§ TASK STATEMENT: Pick up the forum thread about the welded metal hay feeding panel and carry it on from its final post.

§ EXCERPTED PASSAGE:
# Heavy Duty Hay Feeding Panel



## Paul Randall (Apr 8, 2019)

I had built wooden hanging hay feeders that hold one bale, using some cheaper welded wire from Lowe's. They were holding up ok until last month when they were pretty much destroyed. Spent the money and welded up a new metal panel that fits inside the original wooden frame. Used 3/4 square tube, and 1/4 cold rolled round bar. Drilled 1/4 holes through one side of each side of the tubing so the round bar sits inside the tubes and offset from the edge 1/8 inch so the bars touch so it makes a tighter mesh. Total cost for metal and paint was $175. Super expensive for one panel but it should be pretty much unbreakable the way I welded it! If anyone has any questions about assembly or materials just ask!! Last picture is what's left of old mesh. This is the original post, 
*DIY $35 goat feeder that holds 50-60lb bale*


----------



## toth boer goats (Jul 20, 2008)

(thumbup)


----------



## Moers kiko boars (Apr 23, 2018)

Isnt it amazing how they can destroy lighter wire? They are hard on fences too! I really like your super strong hay feeder!


----------



## ksalvagno (Oct 6, 2009)

Nice job!


----------



## MellonFriend (Aug 8, 2017)

Oooo. Nice ohlala: I had similar experience with cheep welded wire. I had to upgrade to wooden slats. Much harder to assemble.:dazed:


----------



## Sweet_Song (Oct 8, 2014)

Nice!


----------



## BethJ (May 28, 2019)

That's great! Someday I hope to upgrade my feeder.. it's fairly sturdy, wooden frame with a piece of wielded wire horse fence to hold back the hay. But I made mine too tall for me to easily reach in and remove or fluff the hay! I will keep this in mind when I redo mine. Thanks for sharing!

§ ENTRIES SUPPLIED:
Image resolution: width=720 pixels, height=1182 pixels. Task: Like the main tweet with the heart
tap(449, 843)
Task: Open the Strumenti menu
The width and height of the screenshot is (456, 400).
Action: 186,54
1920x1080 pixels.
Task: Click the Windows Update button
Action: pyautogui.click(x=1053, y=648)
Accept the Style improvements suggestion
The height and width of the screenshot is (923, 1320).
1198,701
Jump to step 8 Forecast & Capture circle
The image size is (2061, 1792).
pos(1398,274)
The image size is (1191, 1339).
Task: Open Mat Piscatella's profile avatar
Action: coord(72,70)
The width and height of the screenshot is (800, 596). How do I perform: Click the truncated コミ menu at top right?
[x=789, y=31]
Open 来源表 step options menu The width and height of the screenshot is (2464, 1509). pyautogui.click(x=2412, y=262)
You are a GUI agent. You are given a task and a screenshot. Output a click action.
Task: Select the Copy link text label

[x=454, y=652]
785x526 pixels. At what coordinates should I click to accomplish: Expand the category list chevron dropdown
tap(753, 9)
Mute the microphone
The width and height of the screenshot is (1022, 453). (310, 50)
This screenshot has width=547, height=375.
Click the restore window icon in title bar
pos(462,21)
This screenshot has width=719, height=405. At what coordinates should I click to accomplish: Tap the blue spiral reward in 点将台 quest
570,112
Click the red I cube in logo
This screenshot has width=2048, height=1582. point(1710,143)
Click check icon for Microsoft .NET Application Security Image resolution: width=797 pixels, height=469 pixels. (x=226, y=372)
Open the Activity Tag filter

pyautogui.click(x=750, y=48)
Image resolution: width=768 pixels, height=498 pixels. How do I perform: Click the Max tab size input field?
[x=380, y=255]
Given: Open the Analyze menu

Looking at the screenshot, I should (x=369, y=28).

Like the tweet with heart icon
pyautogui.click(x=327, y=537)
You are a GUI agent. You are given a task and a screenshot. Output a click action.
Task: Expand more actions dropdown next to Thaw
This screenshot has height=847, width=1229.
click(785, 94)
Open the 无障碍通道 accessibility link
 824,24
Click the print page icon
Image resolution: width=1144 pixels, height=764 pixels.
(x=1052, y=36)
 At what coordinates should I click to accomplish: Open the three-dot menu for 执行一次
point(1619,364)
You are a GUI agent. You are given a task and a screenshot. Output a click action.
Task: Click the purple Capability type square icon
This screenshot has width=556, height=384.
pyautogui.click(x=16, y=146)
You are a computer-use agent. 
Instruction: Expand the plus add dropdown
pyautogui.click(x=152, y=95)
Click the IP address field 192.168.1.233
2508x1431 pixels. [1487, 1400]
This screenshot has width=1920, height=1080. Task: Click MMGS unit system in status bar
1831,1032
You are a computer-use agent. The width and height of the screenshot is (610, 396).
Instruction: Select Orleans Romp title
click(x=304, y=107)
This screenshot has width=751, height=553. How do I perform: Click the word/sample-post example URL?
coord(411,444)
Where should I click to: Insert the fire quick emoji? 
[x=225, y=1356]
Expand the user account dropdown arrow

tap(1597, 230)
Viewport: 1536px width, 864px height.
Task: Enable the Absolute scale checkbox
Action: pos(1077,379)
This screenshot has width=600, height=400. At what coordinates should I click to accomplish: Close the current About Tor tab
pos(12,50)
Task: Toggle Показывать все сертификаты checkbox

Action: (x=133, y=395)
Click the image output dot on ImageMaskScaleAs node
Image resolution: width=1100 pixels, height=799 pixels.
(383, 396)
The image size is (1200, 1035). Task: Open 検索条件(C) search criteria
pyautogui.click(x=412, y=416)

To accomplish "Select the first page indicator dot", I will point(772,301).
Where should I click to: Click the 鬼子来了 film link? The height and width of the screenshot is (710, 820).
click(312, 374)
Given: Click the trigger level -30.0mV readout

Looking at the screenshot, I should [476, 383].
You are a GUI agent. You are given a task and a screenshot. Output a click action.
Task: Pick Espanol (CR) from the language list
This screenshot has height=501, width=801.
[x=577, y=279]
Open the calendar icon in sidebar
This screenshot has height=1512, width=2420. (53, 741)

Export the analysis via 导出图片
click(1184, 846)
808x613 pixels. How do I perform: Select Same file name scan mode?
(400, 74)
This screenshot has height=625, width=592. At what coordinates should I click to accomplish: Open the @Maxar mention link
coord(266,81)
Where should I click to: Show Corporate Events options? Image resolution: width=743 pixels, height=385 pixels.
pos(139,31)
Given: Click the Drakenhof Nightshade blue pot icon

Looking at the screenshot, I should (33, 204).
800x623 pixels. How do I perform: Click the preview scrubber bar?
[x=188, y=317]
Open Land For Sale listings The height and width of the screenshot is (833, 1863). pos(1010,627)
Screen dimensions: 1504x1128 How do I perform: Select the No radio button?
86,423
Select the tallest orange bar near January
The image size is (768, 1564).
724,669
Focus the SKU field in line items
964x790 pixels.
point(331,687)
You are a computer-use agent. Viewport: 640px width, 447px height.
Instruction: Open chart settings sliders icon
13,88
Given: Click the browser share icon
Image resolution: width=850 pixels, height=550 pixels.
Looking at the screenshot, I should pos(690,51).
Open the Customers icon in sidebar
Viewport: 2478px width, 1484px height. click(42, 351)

§ EXPECTED OUTPUT:
----------



## Paul Randall (Apr 8, 2019)

Moers kiko boars said:


> Isnt it amazing how they can destroy lighter wire? They are hard on fences too! I really like your super strong hay feeder!


Thnkyou! I had been trying to patch that one for a while now and decided it was time to make one they couldn't break!!


----------



## Paul Randall (Apr 8, 2019)

BethJ said:


> That's great! Someday I hope to upgrade my feeder.. it's fairly sturdy, wooden frame with a piece of wielded wire horse fence to hold back the hay. But I made mine too tall for me to easily reach in and remove or fluff the hay! I will keep this in mind when I redo mine. Thanks for sharing!


Hopefully this helps you out when it time for your hay feeder! I imagine the horse wire is a little tougher. I could have just bout a 4x4 feed lot penal from tractor supply but I wanted 2 3/4" square holes to cut down on waste more. And I felt the 1/4 inch bars would last much longer


----------



## toth boer goats (Jul 20, 2008)

(thumbup)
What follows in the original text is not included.